Columbia’s Museum of Contemporary Photography’s current exhibition, “Beautiful Diaspora/You Are Not the Lesser Part,” focuses on the parallel relationship between artists of color and their suppressed identities.

Featured on the first floor of 600 S. Michigan Ave., the photographs of 16 artists exhibited throughout the museum represent shared experiences of various populations scattered across the planet away from their home countries.

A large installation sits in the dark corner of the exhibition, but once movement is detected around it, lights turn on and the installation’s shiny details are put on display. Sam Tucker

Alexandria Brown, a photographer herself from the South Suburbs, visited the museum and talked about what stood out to her, reflecting on the themes “diaspora” and “beautiful.”

“’Diaspora’ is a word that is always on my mind,” Brown said. “It’s hard to accept the label ‘beautiful’ sometimes if you know about the history of Black Indigenous people and Black people across the world, but I think the show was able to reflect not just the passage of time and the passage of movements but also how we as Black people seem to be able to make lemonade with nothing but lemons.”

Jessica Chou’s “Suburban Chinatown” exhibit focuses on a specific Asian American community’s suburban experience in the Los Angeles area. The photos were taken in the San Gabriel Valley near Monterey Park, California, where Chou grew up, exhibiting a different perspective on the meaning of the word “suburban.”

Despite being described as a minority population in the United States, the residents in Monterey Park are a majority Asian population in today’s U.S. census.
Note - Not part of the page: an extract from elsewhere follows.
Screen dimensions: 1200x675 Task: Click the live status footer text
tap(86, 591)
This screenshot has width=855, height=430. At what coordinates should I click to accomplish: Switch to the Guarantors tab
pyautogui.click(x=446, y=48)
Chou drew inspiration for her photo gallery after a high school history teacher told her it was the first city in the United States to have a majority Asian population.

Visitors to the museum soak up the “Beautiful Diaspora/You Are Not the Lesser Part” exhibition that focuses on the suppressed identities of artists of color. Sam Tucker

“Looking at assimilation is almost a two-way street,” Chou said. “It’s not just that the community there adopts the larger idea of suburbia or the American dream or this idealized suburbia, absorbing it where you just wear it like a cloak. It’s more of something that influences both ways. So, you see a lot of the culture there and the community and the culture and the way they … how that sort of gets intertwined and weaved into the landscape.”

Exhibitor Sunil Gupta’s photographs illustrate the scattered communal experiences of queer cultures in social and political contexts. Gupta seeks to see not only himself in his photos but to place others into his worldview of art.

Sheridyn Villarreal, a senior art history major at Columbia, has worked as an intern at the museum for about three years. When thinking of the words “beautiful” and “diaspora,” Villarreal envisions a “constellation” and “sparkling stars” whenever they mention the title to visitors.

“So far, the reaction [to the exhibition] that I’ve witnessed firsthand has been overwhelmingly positive,” Villarreal said. “People are really excited to see representations of people who look like them, identities within their communities and nuances of identities that don’t always fit into the mainstream depictions of what it is to migrate to a given country.”

“Beautiful Diaspora/You Are Not the Lesser Part” runs through June 26, 2022, at the Museum of Contemporary Photography. Use the Harrison Street entrance.